At last! How did we survive without it? Factory made motorized pier cart on display at Nags Head Fishing Pier pier house.


----------



## Big EL (Apr 8, 2002)

Where's the seat??

><))))*>


----------



## BrentH (Jul 25, 2011)

I can only imagine how ridiculously expensive that thing is...


----------



## Scrapple (Mar 10, 2007)

BrentH said:


> I can only imagine how ridiculously expensive that thing is...
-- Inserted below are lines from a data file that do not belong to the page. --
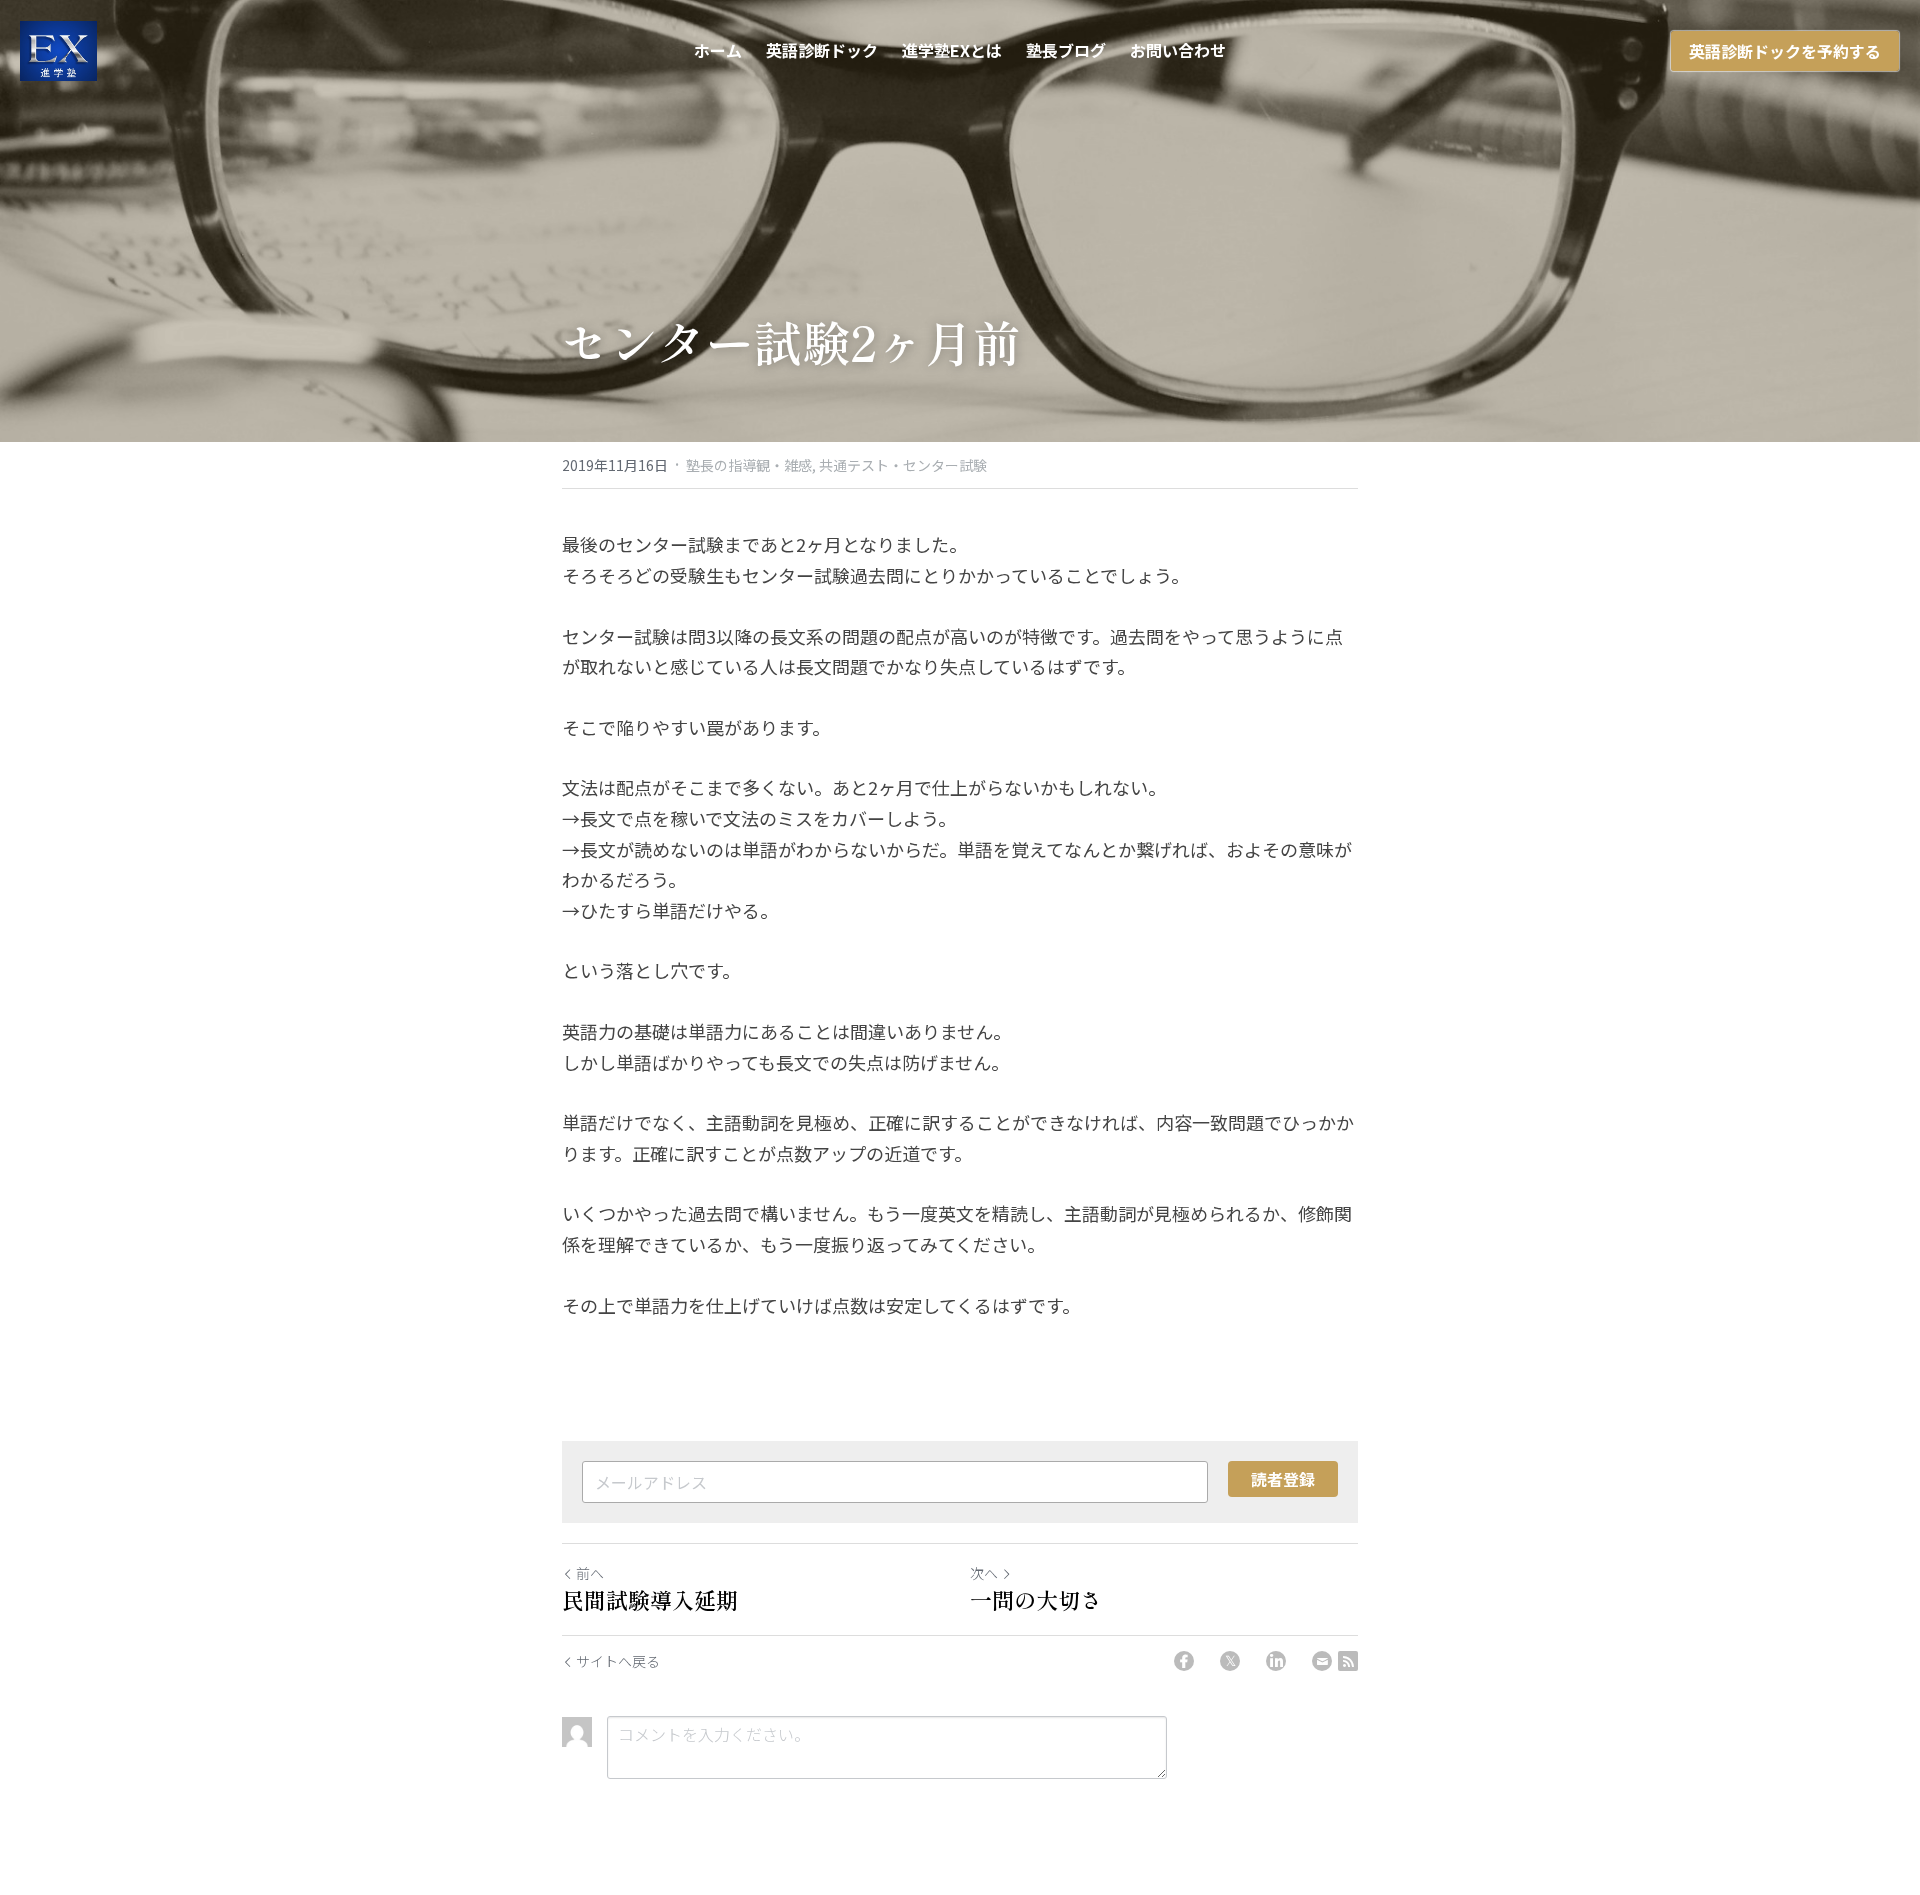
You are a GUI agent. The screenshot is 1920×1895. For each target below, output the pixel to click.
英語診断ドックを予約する (1785, 51)
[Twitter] (1230, 1661)
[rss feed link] (1348, 1661)
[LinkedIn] (1276, 1661)
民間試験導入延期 (650, 1600)
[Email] (1322, 1661)
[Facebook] (1184, 1661)
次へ (984, 1573)
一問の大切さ (1036, 1600)
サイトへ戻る (618, 1661)
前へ (590, 1573)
It can be yours for only $499.00 Another version of it will be on the new Outdoor Channel show "Pimp My Pier Cart".


----------



## ReelKingin (Aug 3, 2009)

i have stage 4 heart failure..something like this would be awesome to cart my king stuff to the tee....BUT for that amount of $ I'll keep the wife busy


----------



## WNYBob (Aug 16, 2011)

If it had front tires like the back, do you suppose it would get you across the beach and be exempt from no motor vehicles on the beach laws?? LOL


----------



## smacks fanatic (Oct 16, 2010)

Wow...that is pretty sweet! I'd be wise to save up for it though...


----------



## dsurf (Aug 5, 2003)

I can see the value in having a motorized surf/sand cart but on the pier........humm??


----------



## new2salt (Dec 28, 2000)

Trust me North Carolina will figure out a way to put some kind of use tax on it and most likely require an annual registration and tag.


----------



## Jesse Lockowitz (Feb 13, 2006)

BrentH said:


> I can only imagine how ridiculously expensive that thing is...


Haha . Nice avatar pic. Go trailer park boys! Damnit bubbles! Haha


----------



## BrentH (Jul 25, 2011)

Jesse Lockowitz said:


> Haha . Nice avatar pic. Go trailer park boys! Damnit bubbles! Haha


Lol.


----------